Tuesday, February 13, 2007

Enquiring Minds Want To Know #2

Over the weekend I got to speak to family members who knew more about Jim Garst. It seems that most of my amateur historical sleuthing was pretty accurate. Cousin Jerry talked about Jim's famous relative Roswell Garst who was a partner of Henry Wallace in a very succesful Iowa agribusiness . I didn't know that Wallace had been a Republican prior to his entering FDR's administration. At the memorial service a Columbia Journalism school classmate of Jim's told how he and others were led by Jim on neighborhood excursions to hear working class hero Vito Marcantonio speak in the early 50's. The Sunday Times' has an article with a review of an upcoming book with revisionist take on Power Broker Robert Moses. I guess it's part of the "times." What we really need are more biographies on the likes of guys like Wallace and Marcantonio.
From Wikipedia on Henry Wallace:
"On May 8, 1942, Wallace delivered his most famous speech, which became known by the phrase "Century of the Common Man", to the Free World Association in New York City. This speech, grounded in Christian references, laid out a positive vision for the war beyond the simple defeat of the Nazis. The speech, and the book of the same name which appeared the following year, proved quite popular, but it earned him enemies among the Democratic leadership, among important allied leaders like Winston Churchill, and among business leaders and conservatives.

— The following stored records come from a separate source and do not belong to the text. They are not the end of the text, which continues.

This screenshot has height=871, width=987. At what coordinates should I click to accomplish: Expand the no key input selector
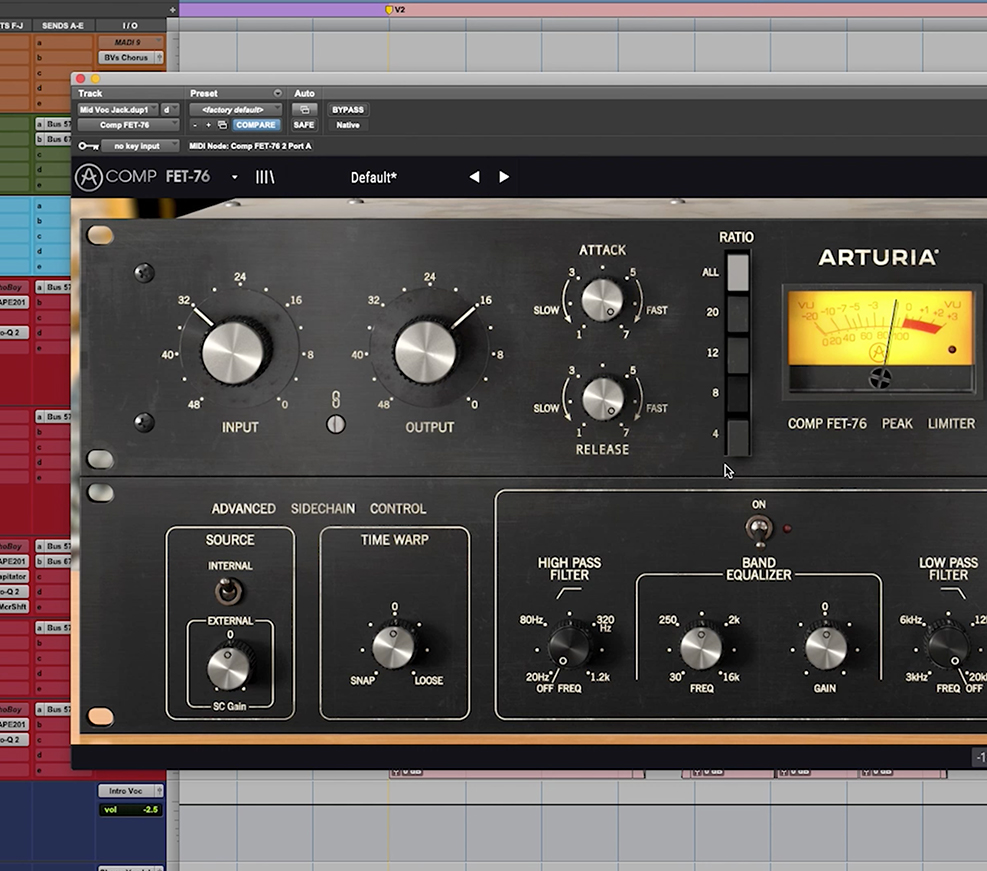coord(138,146)
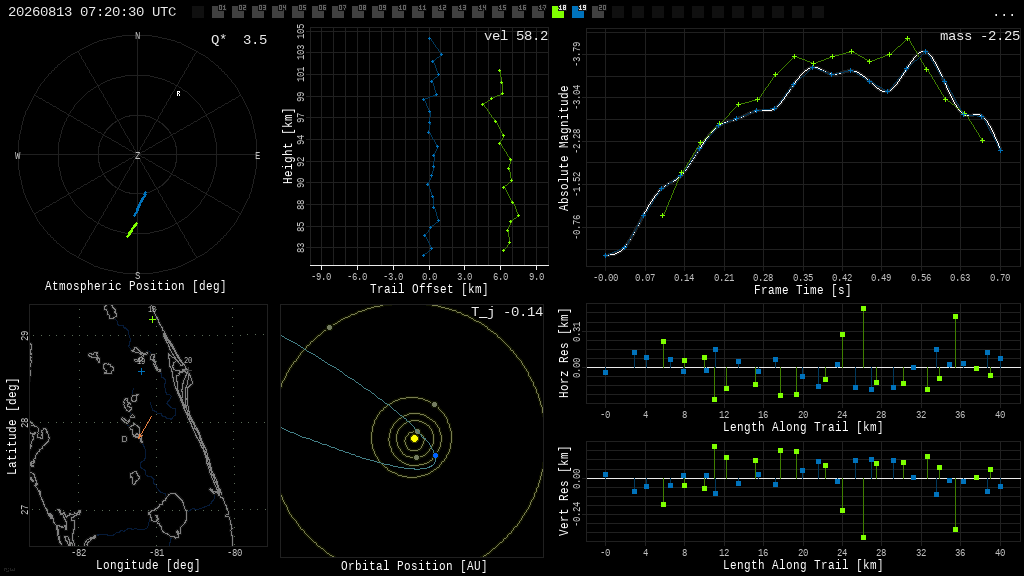Click the T_j -0.14 readout

507,312
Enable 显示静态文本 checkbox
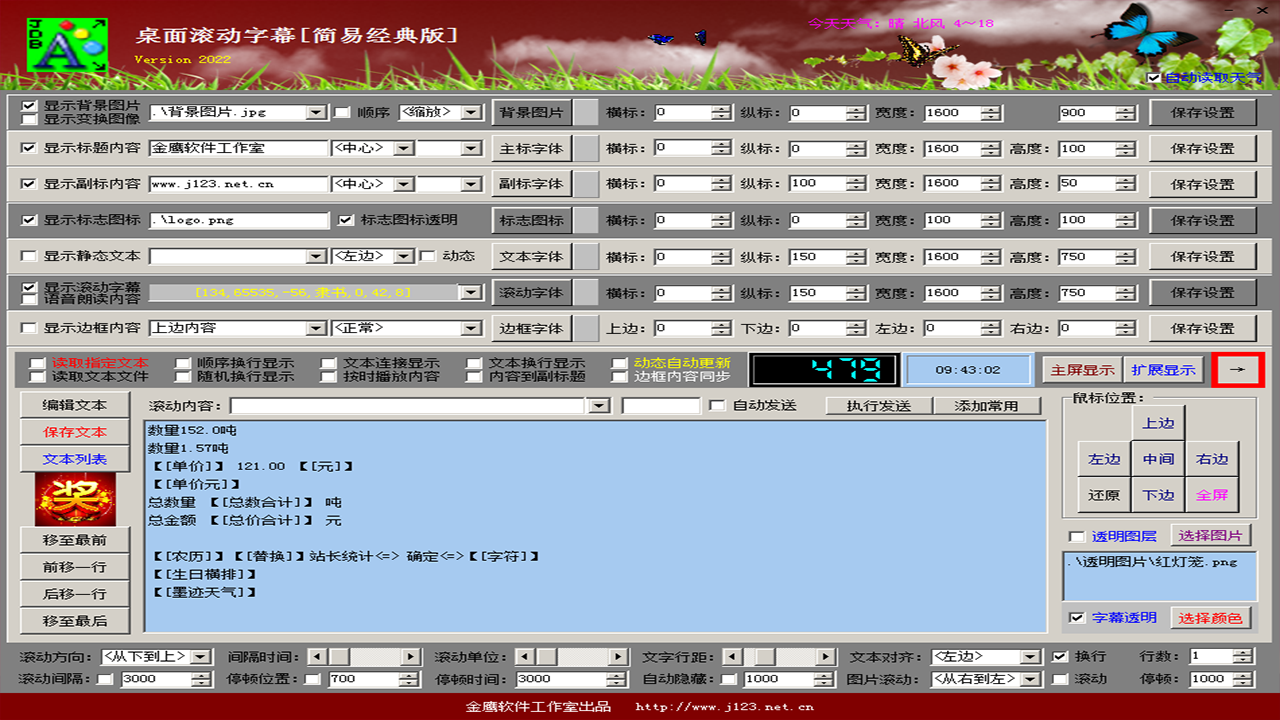Viewport: 1280px width, 720px height. [x=29, y=256]
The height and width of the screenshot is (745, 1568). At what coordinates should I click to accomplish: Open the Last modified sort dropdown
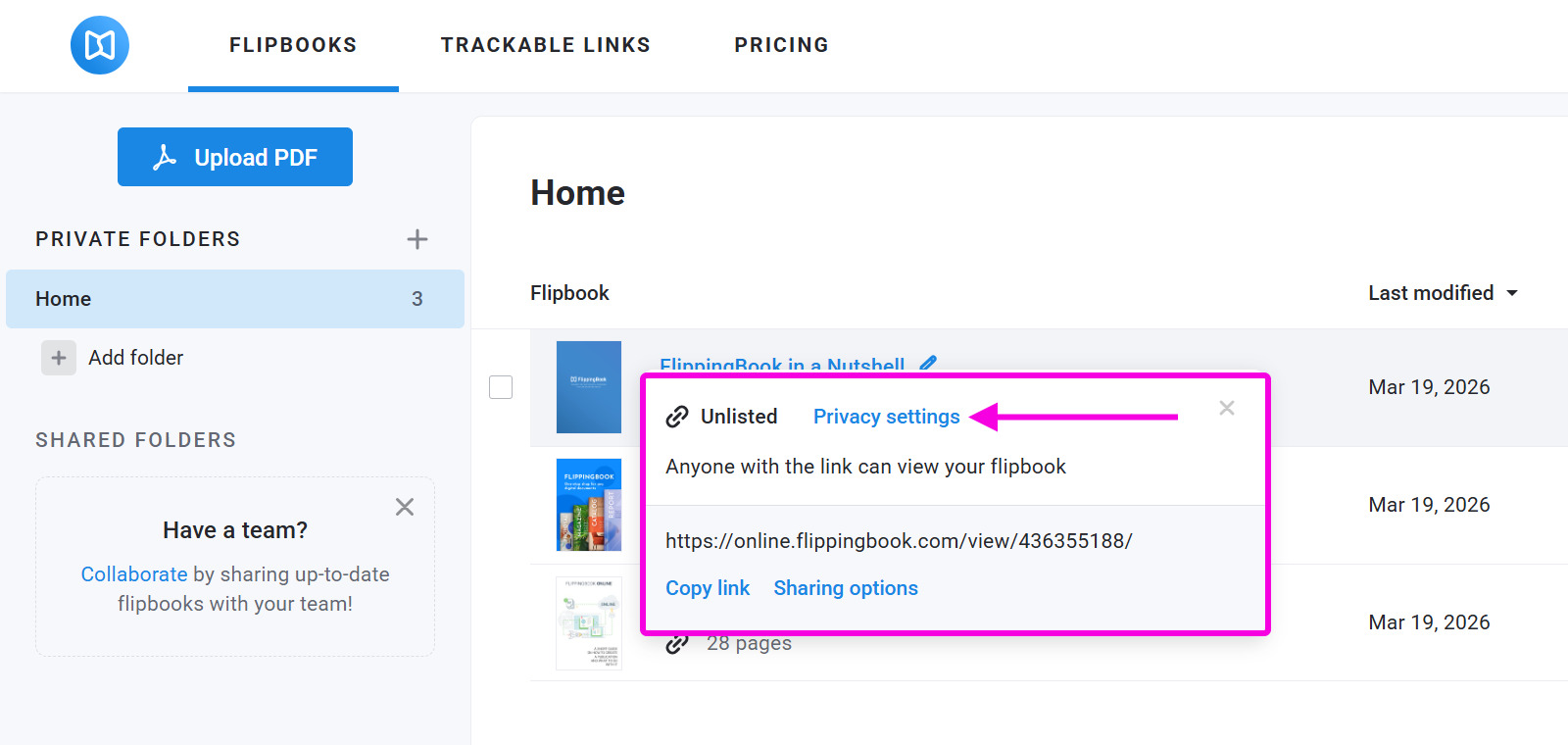pyautogui.click(x=1443, y=293)
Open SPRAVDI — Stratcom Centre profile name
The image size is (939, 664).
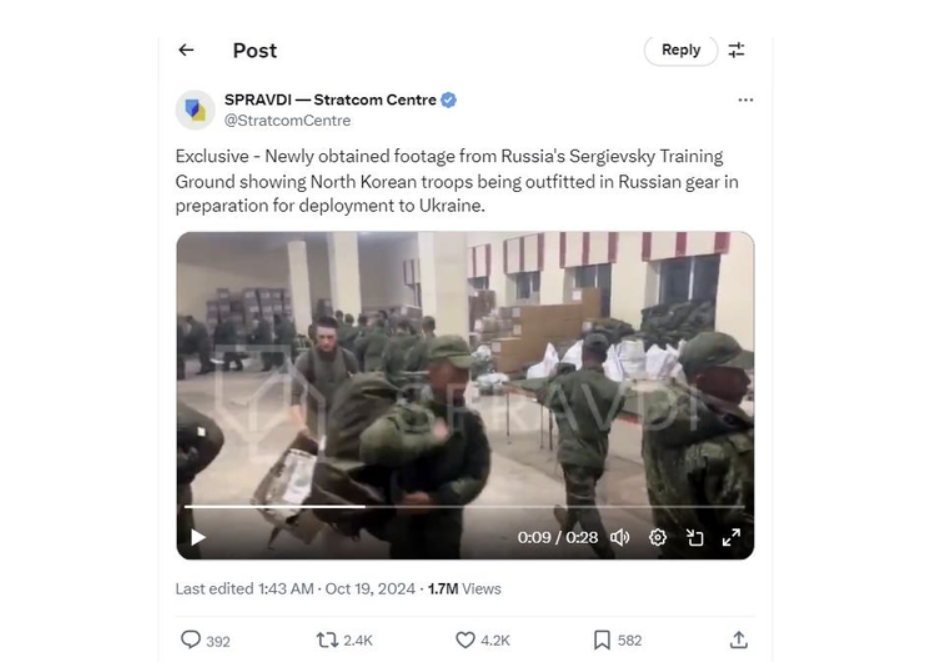coord(331,100)
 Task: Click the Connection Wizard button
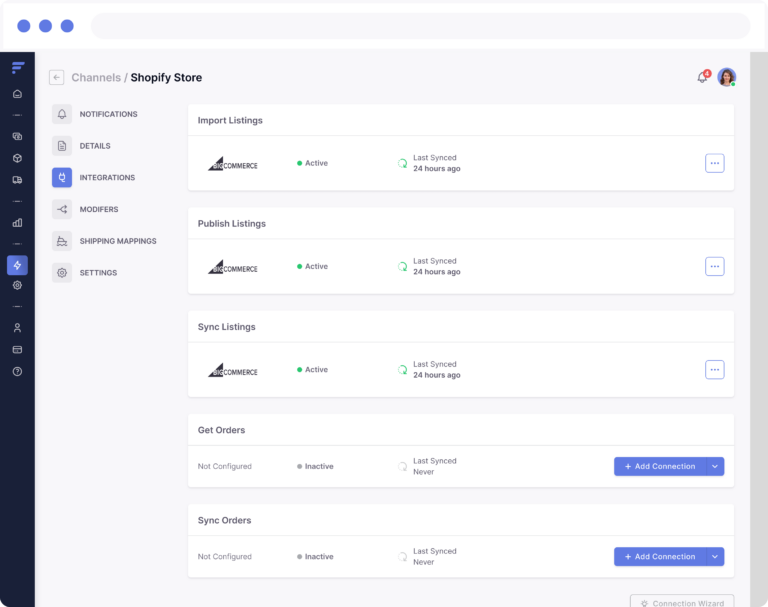pyautogui.click(x=682, y=603)
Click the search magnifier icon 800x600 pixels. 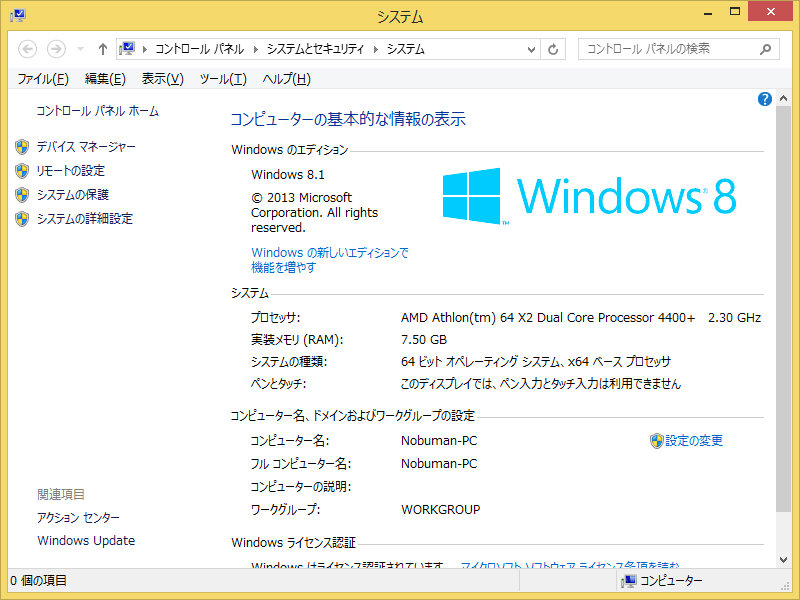tap(766, 49)
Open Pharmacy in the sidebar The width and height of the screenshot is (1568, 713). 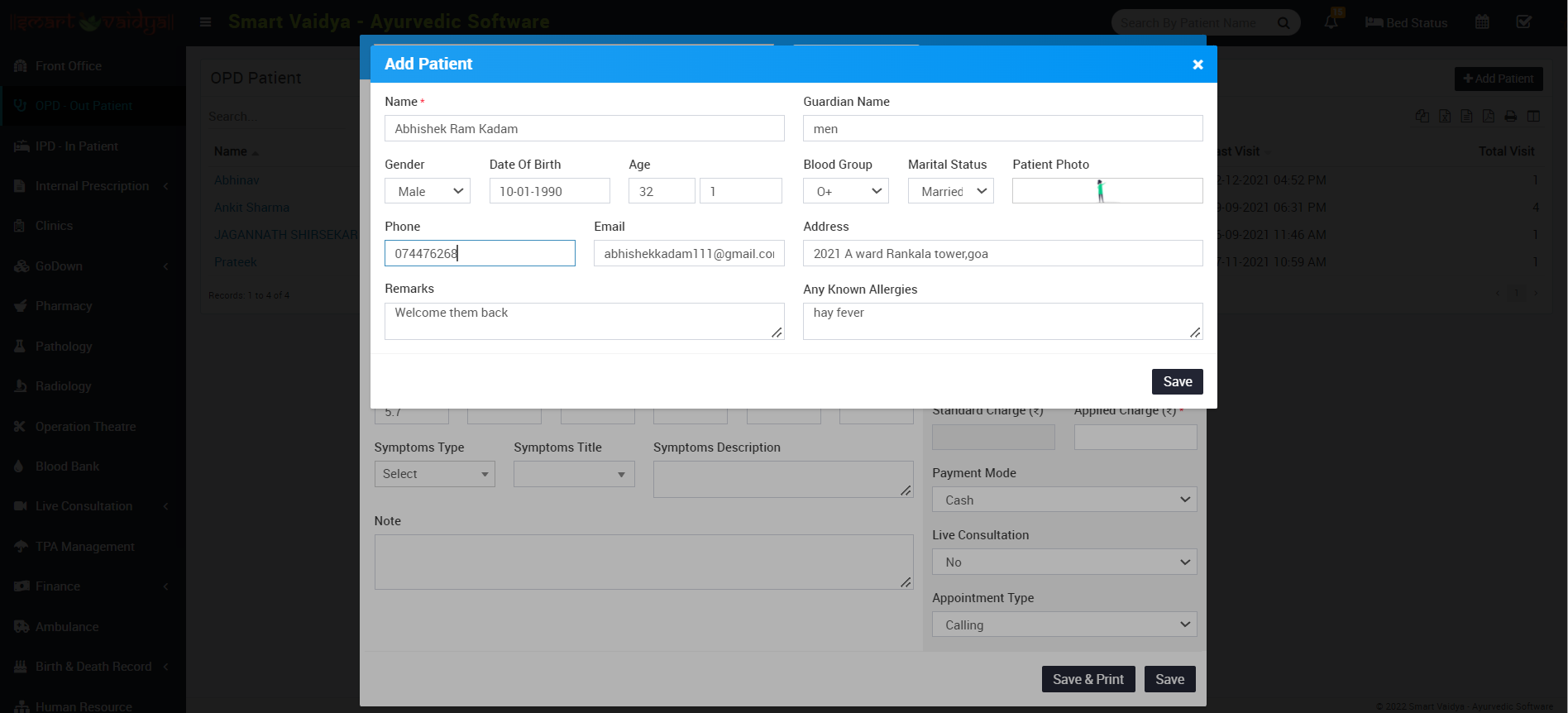click(x=64, y=306)
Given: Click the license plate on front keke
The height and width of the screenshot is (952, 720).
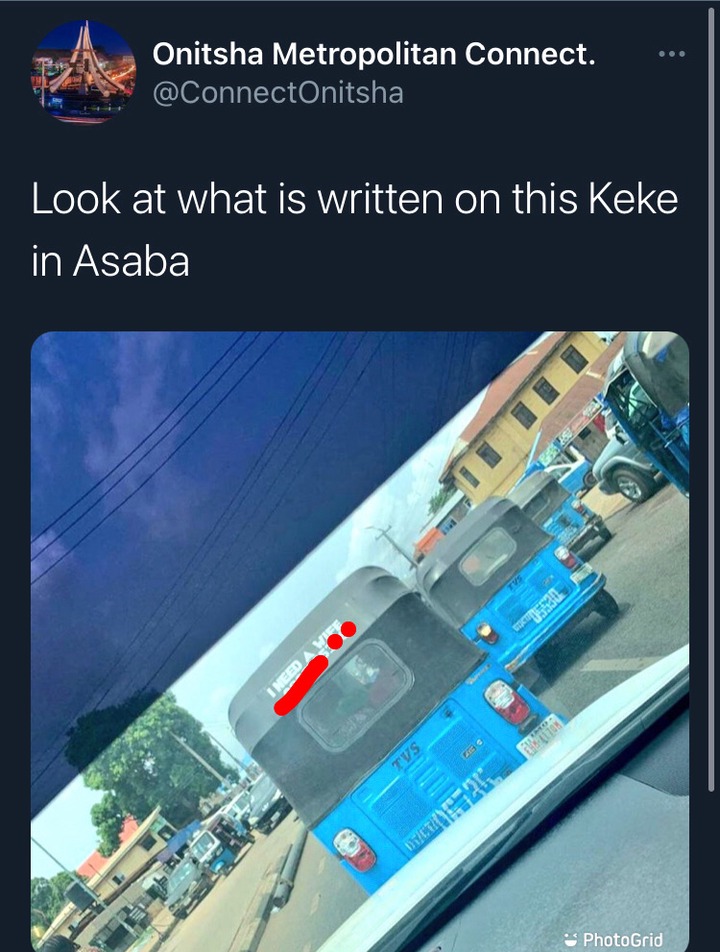Looking at the screenshot, I should click(x=540, y=735).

Wallace spoke out during race riots in Detroit in 1943, declaring that the nation could not "fight to crush Nazi brutality abroad and condone race riots at home."
In 1943, Wallace made a goodwill tour of Latin America, shoring up support among important allies. His trip proved a success and helped persuade 12 Latin American countries to declare war on Germany.
Regarding trade relationships with Latin America, he convinced the BEW to add "labor clauses" to contracts with Latin American producers. These clauses required producers to pay fair wages and provide safe working conditions for their employees and committed the United States to paying for up to half of the required improvements. This met opposition from the U.S. Department of Commerce.
After Wallace feuded publicly with Jesse Jones and other high officials, Roosevelt stripped him of all responsibilities and made it clear Wallace would not be on the ticket again. The Democratic Party chose Harry S Truman as FDR's running mate at the convention, after New Deal partisans failed to promote William O. Douglas."